## [SET EXERCISE 1]
In the damage-calculation section, what are unrecognized exponent labels such as +, ? and - replaced with?
## [SET EXERCISE 2]
Please write out the stretch of the damage-calculation section from "1.4 Calculatng total" through "by its exponent.".

## [PROVIDED PASSAGE]

1.4 Calculatng total value of damage

1.4.1 Property damage
To calculate the value of the property damage, first we must replace the exponent labels with numerical values. Unrecognised exponent labels, such as +, ? and -, are replaced with 0s. The total value is then calculated by multiplying the damage value by its exponent.

##  Find all exponential indicators
unique(data$PROPDMGEXP)
##  [1] K M   B m + 0 5 6 ? 4 2 3 h 7 H - 1 8
## Levels:  - ? + 0 1 2 3 4 5 6 7 8 B h H K m M
##  Assign exponential values
data$propExp[data$PROPDMGEXP %in% c("", "0")] <- 1
data$propExp[data$PROPDMGEXP == "1"] <- 1e+01
data$propExp[data$PROPDMGEXP %in% c("2", "h", "H")] <- 1e+02
data$propExp[data$PROPDMGEXP %in% c("K", "3")] <- 1e+03
data$propExp[data$PROPDMGEXP == "4"] <- 1e+04
data$propExp[data$PROPDMGEXP == "5"] <- 1e+05
data$propExp[data$PROPDMGEXP %in% c("M", "m", "6")] <- 1e+06
data$propExp[data$PROPDMGEXP == "7"] <- 1e+07
data$propExp[data$PROPDMGEXP == "8"] <- 1e+08
data$propExp[data$PROPDMGEXP == "B"] <- 1e+09

##  Set unrecognised indicators to 0
data$propExp[data$PROPDMGEXP %in% c("+", "?", "-")] <- 0

##  Calculate value of damage
data$propDmgVal <- data$PROPDMG * data$propExp

1.4.2 Crop damage
The same process is applied as in section 1.4.1.

##  Find all exponential indicators
unique(data$CROPDMGEXP)

## [DATA BLOCK]

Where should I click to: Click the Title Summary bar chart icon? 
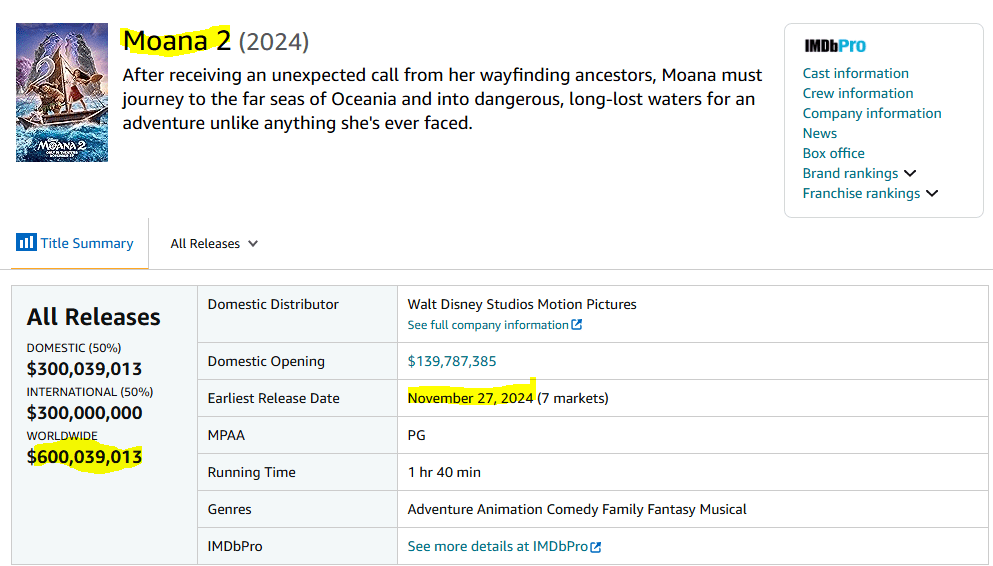[26, 243]
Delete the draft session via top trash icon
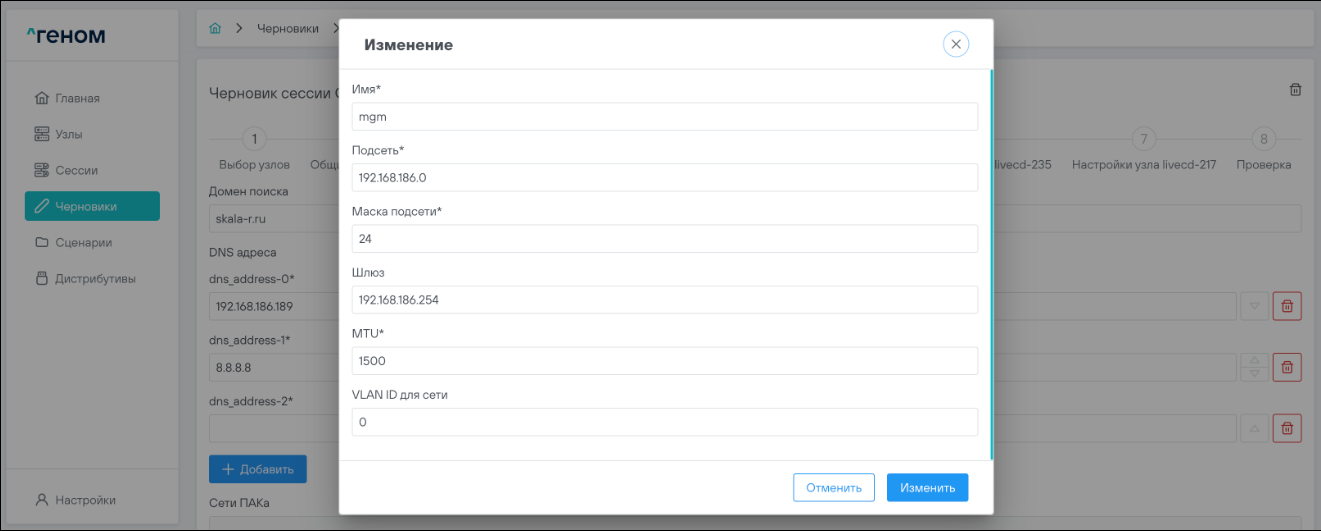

## [WRITTEN ANSWER 1]
They are replaced with 0s.

## [WRITTEN ANSWER 2]
1.4 Calculatng total value of damage

1.4.1 Property damage
To calculate the value of the property damage, first we must replace the exponent labels with numerical values. Unrecognised exponent labels, such as +, ? and -, are replaced with 0s. The total value is then calculated by multiplying the damage value by its exponent.